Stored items
+++
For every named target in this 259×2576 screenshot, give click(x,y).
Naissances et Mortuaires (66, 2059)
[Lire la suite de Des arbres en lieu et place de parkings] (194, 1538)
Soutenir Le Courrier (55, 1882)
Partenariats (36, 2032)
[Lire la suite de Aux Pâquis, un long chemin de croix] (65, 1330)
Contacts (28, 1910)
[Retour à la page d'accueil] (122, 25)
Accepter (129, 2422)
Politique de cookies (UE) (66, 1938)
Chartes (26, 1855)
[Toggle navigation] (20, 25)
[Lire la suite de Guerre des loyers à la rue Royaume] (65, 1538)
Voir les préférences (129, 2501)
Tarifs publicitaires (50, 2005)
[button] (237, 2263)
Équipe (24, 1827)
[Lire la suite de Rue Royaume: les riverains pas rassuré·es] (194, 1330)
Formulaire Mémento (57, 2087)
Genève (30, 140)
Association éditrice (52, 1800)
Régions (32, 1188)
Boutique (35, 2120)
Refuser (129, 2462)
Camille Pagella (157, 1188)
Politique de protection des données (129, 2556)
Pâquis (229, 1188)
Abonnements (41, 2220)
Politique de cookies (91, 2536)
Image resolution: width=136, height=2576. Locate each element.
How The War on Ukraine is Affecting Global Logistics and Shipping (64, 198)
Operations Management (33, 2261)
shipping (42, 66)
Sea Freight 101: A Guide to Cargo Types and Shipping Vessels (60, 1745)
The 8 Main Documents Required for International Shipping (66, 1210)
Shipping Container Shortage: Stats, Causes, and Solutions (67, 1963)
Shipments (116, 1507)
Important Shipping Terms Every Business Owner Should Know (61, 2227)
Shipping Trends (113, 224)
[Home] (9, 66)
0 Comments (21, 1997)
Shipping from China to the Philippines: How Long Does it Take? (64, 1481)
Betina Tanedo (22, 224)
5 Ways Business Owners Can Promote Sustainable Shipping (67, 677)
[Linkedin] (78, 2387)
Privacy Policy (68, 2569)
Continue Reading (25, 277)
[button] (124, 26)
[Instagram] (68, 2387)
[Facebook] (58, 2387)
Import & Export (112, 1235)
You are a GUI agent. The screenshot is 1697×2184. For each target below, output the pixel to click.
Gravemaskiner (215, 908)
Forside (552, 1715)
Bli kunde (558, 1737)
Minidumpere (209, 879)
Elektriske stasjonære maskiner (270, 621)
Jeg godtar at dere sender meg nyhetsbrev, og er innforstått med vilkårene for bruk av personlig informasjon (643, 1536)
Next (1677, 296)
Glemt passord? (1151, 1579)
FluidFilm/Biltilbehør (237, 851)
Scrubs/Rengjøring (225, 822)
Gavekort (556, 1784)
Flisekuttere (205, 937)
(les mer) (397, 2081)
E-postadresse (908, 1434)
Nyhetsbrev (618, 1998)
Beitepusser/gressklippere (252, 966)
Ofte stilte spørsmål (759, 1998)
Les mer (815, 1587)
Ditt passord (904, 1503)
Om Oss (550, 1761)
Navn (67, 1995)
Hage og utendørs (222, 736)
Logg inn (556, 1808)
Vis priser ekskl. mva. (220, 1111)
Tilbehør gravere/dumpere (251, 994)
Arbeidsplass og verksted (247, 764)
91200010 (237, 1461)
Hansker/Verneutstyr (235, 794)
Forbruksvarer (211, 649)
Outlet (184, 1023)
+++
# [WORK ITEM]
Across the entries above, find the lines with the string "suite" and copy them.

# [YOUR SOLUTION]
[Lire la suite de Des arbres en lieu et place de parkings] (194, 1538)
[Lire la suite de Aux Pâquis, un long chemin de croix] (65, 1330)
[Lire la suite de Guerre des loyers à la rue Royaume] (65, 1538)
[Lire la suite de Rue Royaume: les riverains pas rassuré·es] (194, 1330)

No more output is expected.